Exercice bref A
D'après le texte sur les tribus libyennes, combien de membres compte approximativement la tribu Warfala ?
Exercice bref B
Poursuivez le texte sur les tribus libyennes à partir de sa dernière phrase.

Texte extrait
Pas de société civile, pas de partis politiques, pas d’institutions et encore moins d’élections: la Libye fonctionne selon un système unique voulu par Mouammar Kadhafi à son arrivée au pouvoir après le coup d’Etat contre le roi Idris 1er en 1969. Un système paradoxal qui se réclame de la "démocratie directe" - le peuple détient le pouvoir et il n’y pas de chef d’Etat, Mouammar Kadhafi ne se considérant que comme le "Guide de la révolution" - mais dans lequel les libertés sont quasi inexistantes.
Le pouvoir serait donc détenu par le peuple. Dans les faits, la société libyenne est aux mains du clan Kadhafi, surtout, et d'une dizaine de tribus qui jouent un rôle clanique et familial en l’absence d'institutions et dont l'alliance remonte au début du XXe siècle, époque où l’Italie avait colonisé le pays dès 1911.
Dès 1969, Mouammar Kadhafi a placé des chefs de tribu à des postes importants de l'administration, de l'économie et de l'armée, et il s'est maintenu au pouvoir grâce à ce partage de compétences et à l'allégeance des tribus. Peu à peu, des contentieux sont survenus au fil des ans. Voyant les Libyens descendre dans la rue depuis quelques jours, de nombreuses tribus ont rejoint le camp des contestataires, faisant de Mouammar Kadhafi un homme de plus en plus isolé. Mosaïque des principales tribus jouant un rôle essentiel dans les événements de ces derniers jours en Libye:
La tribu Kadhafa
C’est celle dont est issu le clan des Ghous auquel appartient Mouammar Kadhafi. Loin d’être la plus importante en nombre - environ 125'000 habitants - elle joue un rôle central à la tête du régime en disposant des postes-clé. Elle est l’une des dernières tribus fidèles à Kadhafi. La Kadhafa se concentre dans le centre du pays, autour de la ville de Sebha.
La tribu Warfala
C’est la plus grande des tribus libyennes avec environ un million de membres. Elle se situe essentiellement à Benghazi, deuxième ville du pays d’où est partie la révolte. Pas étonnant que la Warfala ait été la première à rejoindre les contestataires, ce d’autant plus qu'après que des officiers warfalites, mécontents de leur situation au sein de l’armée, eurent tenté un coup d’Etat militaire en 1993, nombre des membres de la tribu occupant des fonctions dirigeantes dans l’armée ont été emprisonnés ou tués.

Jeu de données
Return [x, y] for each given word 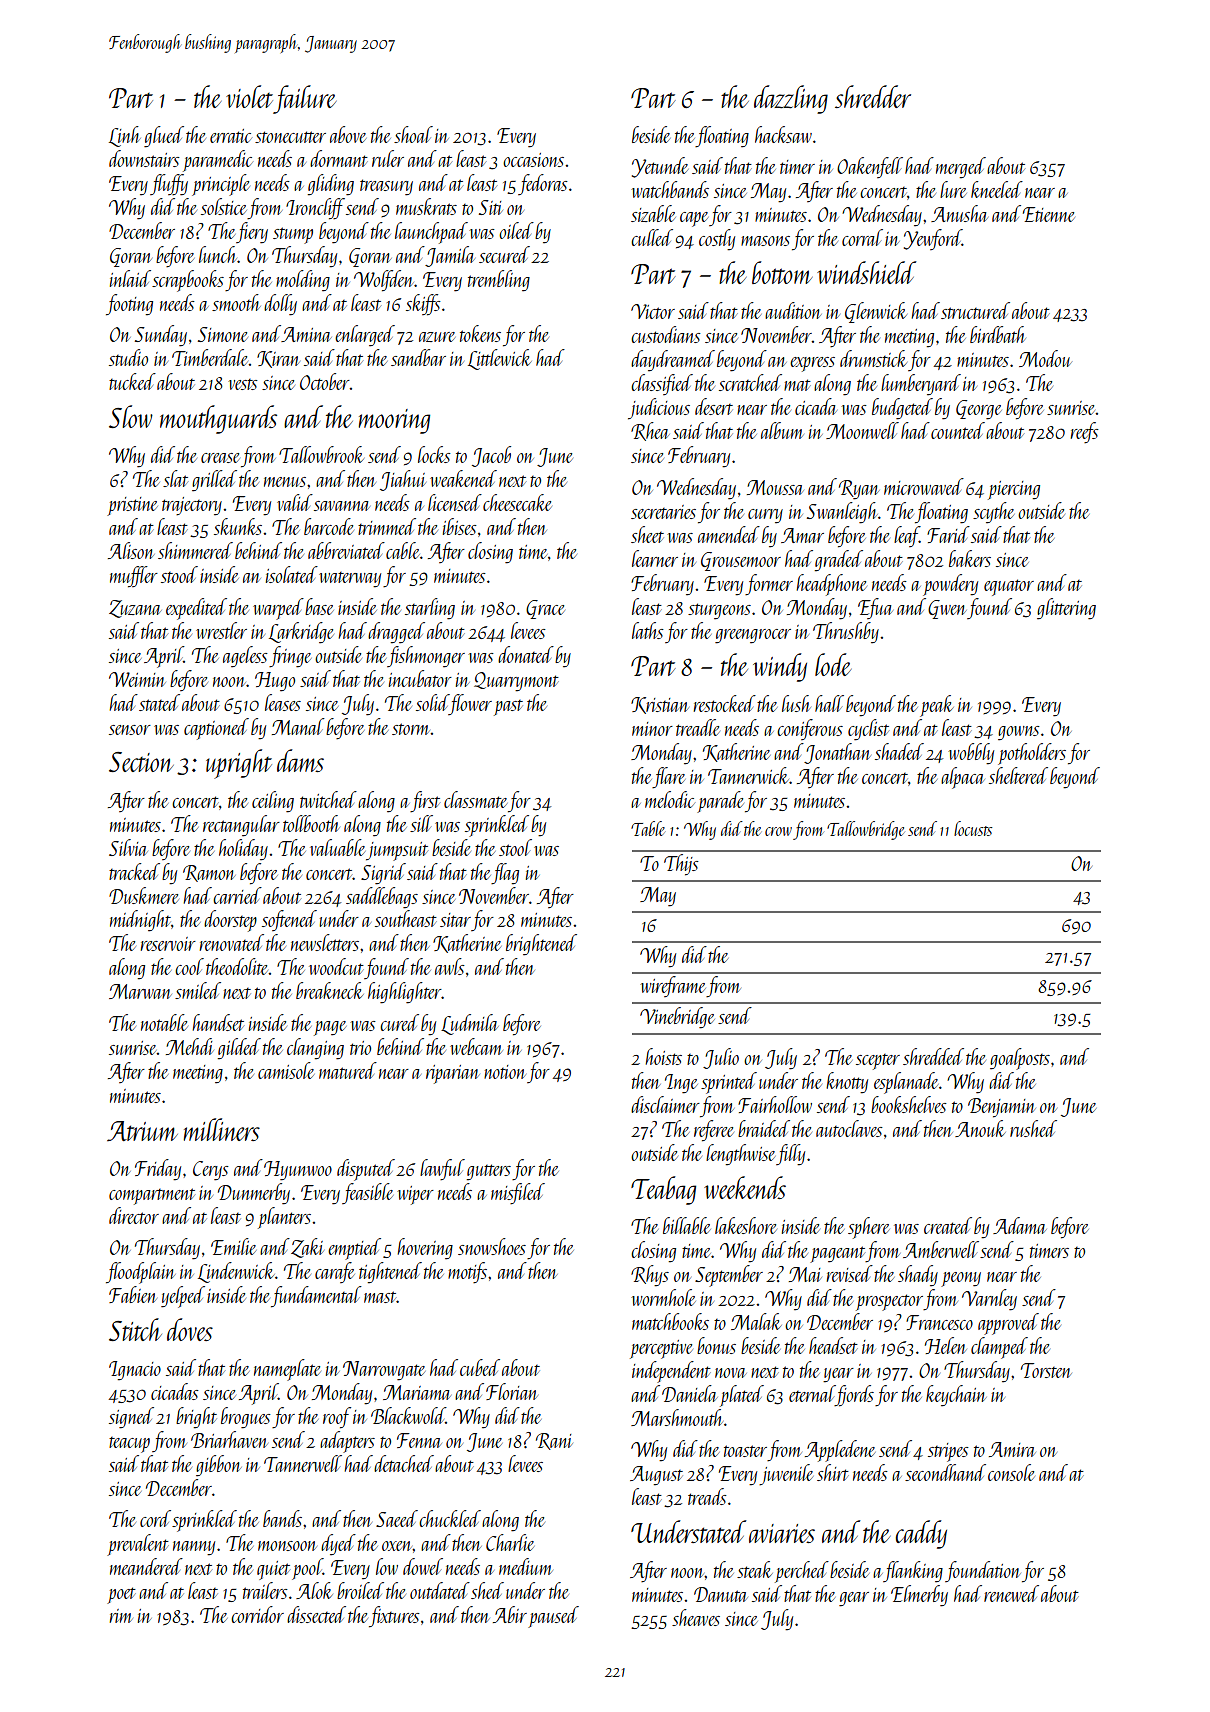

Réponse A
Environ un million de membres.

Réponse B
La tribu Megarha
C’est de cette tribu qu'est issu celui qui a longtemps été considéré comme le numéro 2 du régime, le commandant Abdeslam Jelloud. La Megarha, proche de la Warfala, a également subi les représailles de Kadhafi après la tentative de coup d’Etat de 1993, avec la mise à l’écart d'Abdeslam Jelloud et de nombreux autres membres de la tribu. Jelloud, qui a souvent critiqué les méthodes de Mouammar Kadhafi, serait actuellement assigné à résidence, selon le quotidien allemand Frankfurter Allgemeine Zeitung.
La tribu des Touaregs
Cette importante tribu est l’une des plus vieilles du continent africain et sa présence s’étend sur cinq pays: l’Algérie, la Libye, le Niger, le Burkina Faso et le Mali. En Libye, elle est formée de 500'000 personnes. Elle a elle aussi rejoint les rangs des opposants au régime.
La tribu Al Zouaya
Malgré se petite taille, cette tribu jouit d'une influence certaine, car elle est implantée dans l'est du pays, région pétrolifère. Son dirigeant a d'ailleurs menacé lundi de couper les exportations de pétrole vers les pays occidentaux si les autorités ne mettaient pas fin à "l’oppression des manifestants".
Encore une tribu qui semble avoir lâché Mouammar Kadhafi...
Désormais, certains observateurs du monde arabe craignent qu'en cas de renversement du colonel Kadhafi, la rivalité entre les différentes tribus reprenne et que celles-ci s'engagent dans une lutte fratricide pour le pouvoir.
Patrick Suhner
La Libye, un portrait en quelques chiffres
Capitale: Tripoli.
Population: environ 6'200'000 habitants.
Superficie: 1'759'540 km2.
Type d'Etat: République dès 1969 après le coup d'Etat de Mouammar Kadhafi, qui proclame la "Grande Jamahiriya arabe libyenne populaire et socialiste" en 1977.
Régions: la Tripolitaine (nord-ouest, frontière avec la Tunisie), le Fezzan (sud-ouest) et la Cyrénaïque (est, frontière avec l'Egypte).
Langues principales: tunisois, égyptien, marocain, français.
Monnaie: Dinar libyen.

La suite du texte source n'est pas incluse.